Anxiety Disorders: Adult: The initial adult dosage of alprazolam is 0.25 mg given 2 or 3 times daily. If required, increases may be made in 0.25 mg increments according to the severity of symptoms and patient response. It is recommended that the evening dose be increased before the daytime doses. Very severe manifestations of anxiety may require larger initial daily doses. The optimal dosage is one that permits symptomatic control of excessive anxiety without impairment of mental and motor function. Exceptionally, it may be necessary to increase dosage to a maximum of 3 mg daily, given in divided doses.
Elderly or Debilitated Patients: The initial dosage is 0.125 mg given 2 or 3 times daily. If necessary, this dosage may be increased gradually depending on patient tolerance and response. The elderly may be especially sensitive to the effects of benzodiazepines.
Patients with Impaired Hepatic or Renal Function: In patients with advanced liver or renal disease, the usual dose is 0.125 to 0.25 mg, given 2 or 3 times daily. This may be gradually increased if needed and tolerated.
Panic Disorders: The usual starting dose is 0.5 to 1 mg at bedtime or 0.5 mg 3 times daily. The dose should be adjusted until the patient is free of attacks. Dosage adjustments should be in increments no greater than 1 mg every 3 to 4 days. Interdose symptoms may be lessened by using a schedule that provides for administration 3 or 4 times/day.
In controlled trials conducted to establish the efficacy of alprazolam in panic disorders, doses in the range of 1 to 10 mg daily were used. The mean dosage employed was approximately 5 to 6 mg daily. Among the approximately 1 700 patients participating in the panic disorder development program, about 300 received maximum alprazolam doses of greater than 7 mg/day, including approximately 100 patients who received maximum dosages of greater than 9 mg/day. Occasional patients required as much as 10 mg/day to receive a successful response.
The necessary duration of treatment for panic disorder is unknown at this time. After a period of extended freedom from panic attacks, a supervised tapered discontinuation may be attempted.

DATA FOR REVIEW:
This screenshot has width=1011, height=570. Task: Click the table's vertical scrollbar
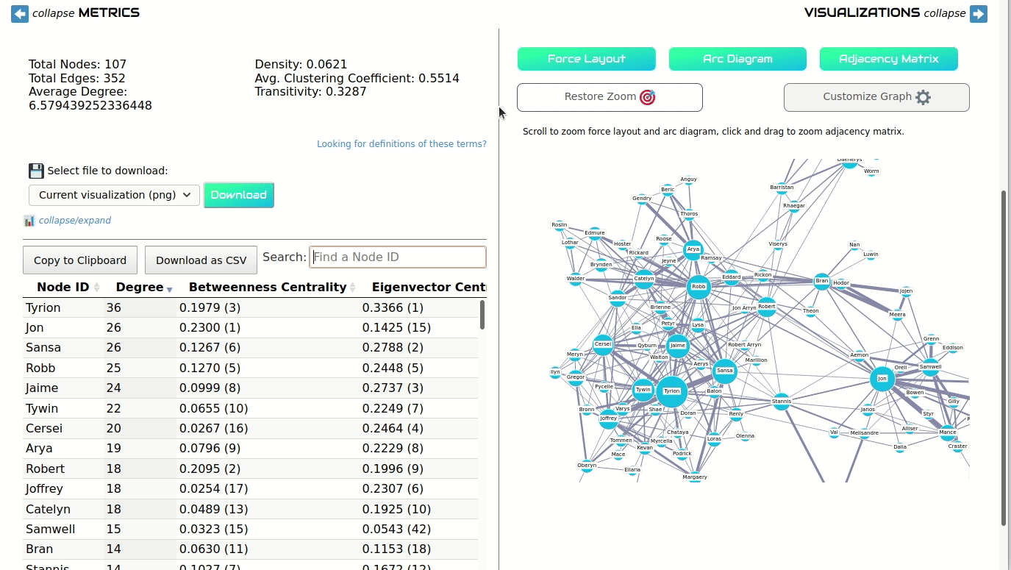[x=482, y=315]
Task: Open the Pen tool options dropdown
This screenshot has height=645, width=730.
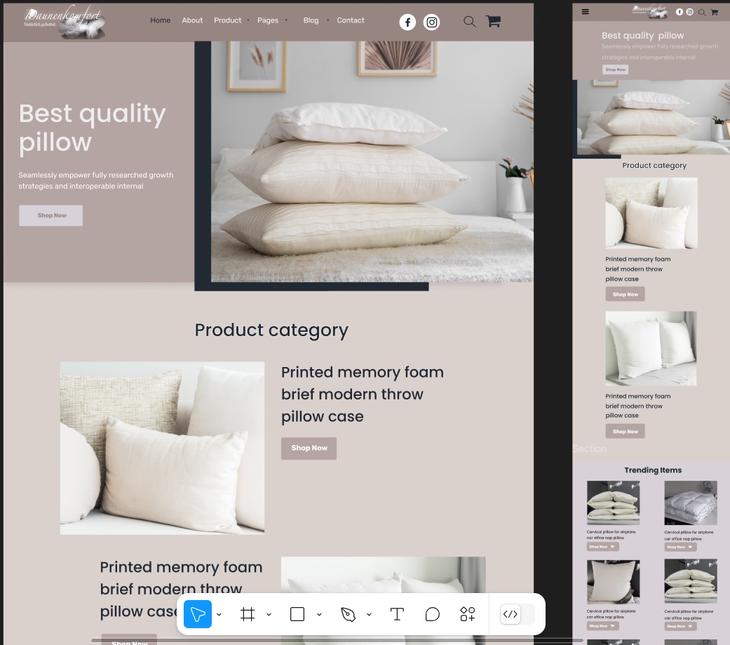Action: (x=369, y=615)

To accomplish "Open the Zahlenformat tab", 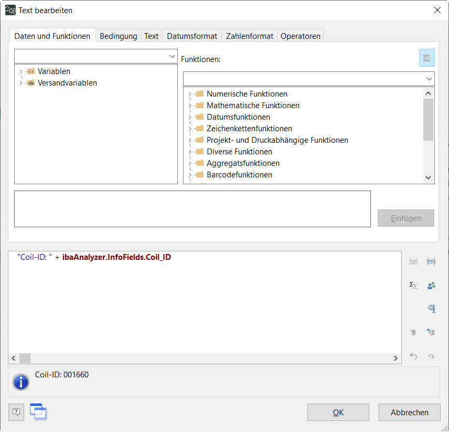I will click(249, 36).
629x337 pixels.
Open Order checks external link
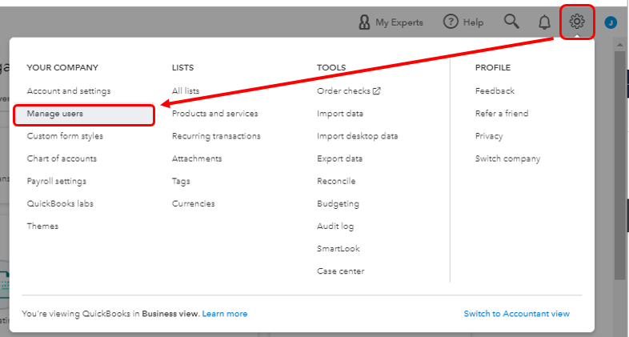pos(348,91)
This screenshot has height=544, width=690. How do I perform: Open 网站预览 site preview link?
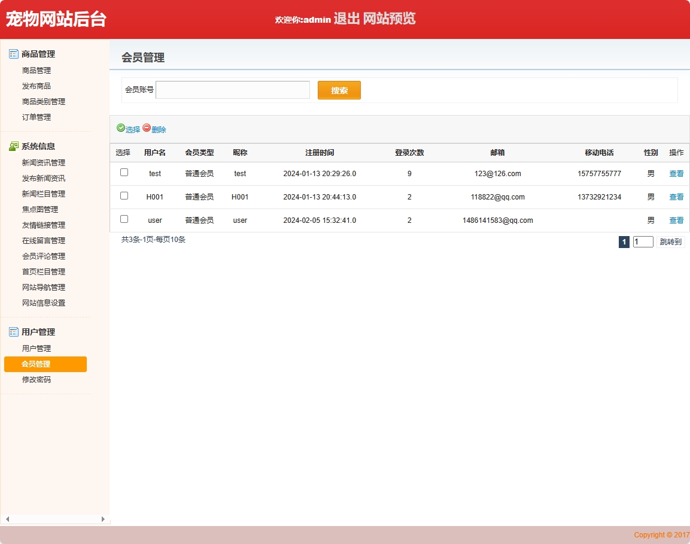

WHAT TO PRODUCE:
From the alprazolam dosage excerpt, return everything from "Anxiety Disorders: Adult: The" down to "effects of benzodiazepines.". Use only the text to complete this.

WRITTEN SOLUTION:
Anxiety Disorders: Adult: The initial adult dosage of alprazolam is 0.25 mg given 2 or 3 times daily. If required, increases may be made in 0.25 mg increments according to the severity of symptoms and patient response. It is recommended that the evening dose be increased before the daytime doses. Very severe manifestations of anxiety may require larger initial daily doses. The optimal dosage is one that permits symptomatic control of excessive anxiety without impairment of mental and motor function. Exceptionally, it may be necessary to increase dosage to a maximum of 3 mg daily, given in divided doses.
Elderly or Debilitated Patients: The initial dosage is 0.125 mg given 2 or 3 times daily. If necessary, this dosage may be increased gradually depending on patient tolerance and response. The elderly may be especially sensitive to the effects of benzodiazepines.